Thailand combines tropical climate, well-developed international schools in Bangkok and Chiang Mai, strong private healthcare serving medical tourism across Asia, and a deep expat economy. The 2024 tax changes have made visa category selection the single most important planning decision for relocating HNWIs.

Holiday Structures
Two jurisdictions offer defined exemption periods for foreign income before partial taxation begins. Both function as effectively territorial for medium-term planning horizons.
14. Uruguay
Uruguay rewrote its tax-holiday rules effective January 1, 2026 under Ley 20.446. New residents can still access a holiday on foreign-source income for up to 11 years, though qualifying became substantially more expensive.

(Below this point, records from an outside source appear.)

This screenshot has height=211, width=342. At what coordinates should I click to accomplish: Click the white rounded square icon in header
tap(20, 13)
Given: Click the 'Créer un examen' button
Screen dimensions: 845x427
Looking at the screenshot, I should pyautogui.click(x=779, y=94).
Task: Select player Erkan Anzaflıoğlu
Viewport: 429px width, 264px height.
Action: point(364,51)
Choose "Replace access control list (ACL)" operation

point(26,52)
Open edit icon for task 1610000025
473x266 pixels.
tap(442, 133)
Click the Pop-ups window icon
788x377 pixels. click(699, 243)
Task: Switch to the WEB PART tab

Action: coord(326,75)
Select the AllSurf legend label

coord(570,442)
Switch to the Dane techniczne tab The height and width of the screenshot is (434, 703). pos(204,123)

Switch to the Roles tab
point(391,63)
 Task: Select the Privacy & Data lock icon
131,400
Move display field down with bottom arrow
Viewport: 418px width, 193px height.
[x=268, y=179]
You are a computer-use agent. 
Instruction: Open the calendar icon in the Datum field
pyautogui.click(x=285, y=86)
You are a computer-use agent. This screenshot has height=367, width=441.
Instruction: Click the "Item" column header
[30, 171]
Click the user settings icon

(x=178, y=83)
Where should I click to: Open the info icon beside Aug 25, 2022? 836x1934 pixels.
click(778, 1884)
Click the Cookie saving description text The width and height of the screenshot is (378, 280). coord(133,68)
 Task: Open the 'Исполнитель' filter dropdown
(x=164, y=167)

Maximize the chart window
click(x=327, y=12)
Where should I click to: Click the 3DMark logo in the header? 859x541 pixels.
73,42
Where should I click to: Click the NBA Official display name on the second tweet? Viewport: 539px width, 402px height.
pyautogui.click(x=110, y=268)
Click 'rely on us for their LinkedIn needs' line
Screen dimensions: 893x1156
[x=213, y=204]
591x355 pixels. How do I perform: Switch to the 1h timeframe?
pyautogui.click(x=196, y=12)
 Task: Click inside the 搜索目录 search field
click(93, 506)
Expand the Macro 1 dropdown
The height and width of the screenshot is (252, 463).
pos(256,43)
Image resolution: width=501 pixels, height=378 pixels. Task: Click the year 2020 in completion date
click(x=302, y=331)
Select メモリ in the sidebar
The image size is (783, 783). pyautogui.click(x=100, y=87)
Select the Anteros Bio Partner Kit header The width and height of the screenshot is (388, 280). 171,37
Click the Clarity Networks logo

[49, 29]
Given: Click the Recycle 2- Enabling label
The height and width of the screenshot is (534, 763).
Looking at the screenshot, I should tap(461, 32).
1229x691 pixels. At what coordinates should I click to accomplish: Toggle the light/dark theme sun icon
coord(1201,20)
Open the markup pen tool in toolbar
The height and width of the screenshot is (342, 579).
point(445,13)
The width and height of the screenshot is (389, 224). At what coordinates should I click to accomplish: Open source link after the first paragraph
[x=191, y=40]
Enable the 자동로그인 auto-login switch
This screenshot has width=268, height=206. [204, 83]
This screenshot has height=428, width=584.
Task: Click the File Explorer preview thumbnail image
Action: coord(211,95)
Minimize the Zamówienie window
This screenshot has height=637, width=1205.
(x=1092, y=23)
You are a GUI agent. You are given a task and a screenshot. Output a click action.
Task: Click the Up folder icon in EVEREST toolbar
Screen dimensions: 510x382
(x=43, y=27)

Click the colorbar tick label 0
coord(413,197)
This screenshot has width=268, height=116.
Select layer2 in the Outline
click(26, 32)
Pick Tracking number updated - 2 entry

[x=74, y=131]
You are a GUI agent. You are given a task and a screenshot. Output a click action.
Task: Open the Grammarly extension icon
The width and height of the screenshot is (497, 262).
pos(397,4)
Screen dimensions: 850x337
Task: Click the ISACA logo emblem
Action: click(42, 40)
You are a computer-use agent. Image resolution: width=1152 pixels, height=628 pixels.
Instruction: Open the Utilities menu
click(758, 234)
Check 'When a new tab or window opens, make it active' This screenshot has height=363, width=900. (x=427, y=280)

Three qualifying paths exist for the new regime: Physical presence exceeding 183 days annually without any investment threshold, real estate investment of approximately $2 million (up from the previous $590,000), or approximately $100,000 annually for up to 11 years in a government-backed innovation fund.
After the holiday expires, most categories of foreign-sourced capital income including dividends, interest, and foreign rental income face a 12% rate. Foreign capital gains follow the same treatment. Consulting and employment income from foreign sources typically remain exempt post-holiday.
Residents who acquired Uruguayan tax residency under pre-2026 rules are explicitly grandfathered and retain their original exemption for its full duration.
Uruguay’s Investor Visa grants residency through real estate or business investment. Montevideo consistently ranks among the most livable cities in Latin America, with strong institutions, European-influenced culture, and a banking sector that earned the country its “Switzerland of South America” reputation.
15. Dominican Republic
Progressive employment brackets reach 25%. Foreign income often registers 0% during early residency years under the country’s semi-territorial framework.
Foreign financial income from investments and securities becomes taxable after three years of residency for standard residents. Capital gains face 27% when classified as taxable income.
The three-year threshold creates a planning window worth explicit attention, particularly for those drawing significant dividend or interest income from offshore portfolios.
The Investor Visa provides immediate permanent residency through real estate, business establishment, or fixed-term deposits. Expedited citizenship pathways reduce the standard seven-year naturalization timeline for qualifying investors.
The Dominican Republic combines the Caribbean’s largest economy, direct flights to major US cities, functional banking, and an established expat community concentrated in Santo Domingo, Punta Cana, and Las Terrenas. Healthcare varies by region: Major cities offer strong private hospitals, while rural infrastructure remains limited.
Choosing Your Entry Point
The livability filter applied here is editorial, not statutory. Fourteen other territorial jurisdictions exist, from Libya to Eswatini to Bolivia, where the tax framework may be favorable but the practical infrastructure, security, or institutional stability falls short for long-term relocation. IMI’s complete 29-jurisdiction guide covers all of them.
For those building a multi-jurisdiction strategy, mixing categories often works better than committing to one. A Paraguay residency for cost-free entry, a Malta GRP for EU access, and a Thailand LTR for Asian lifestyle coverage can coexist inside a single plan, provided physical presence requirements across jurisdictions are managed.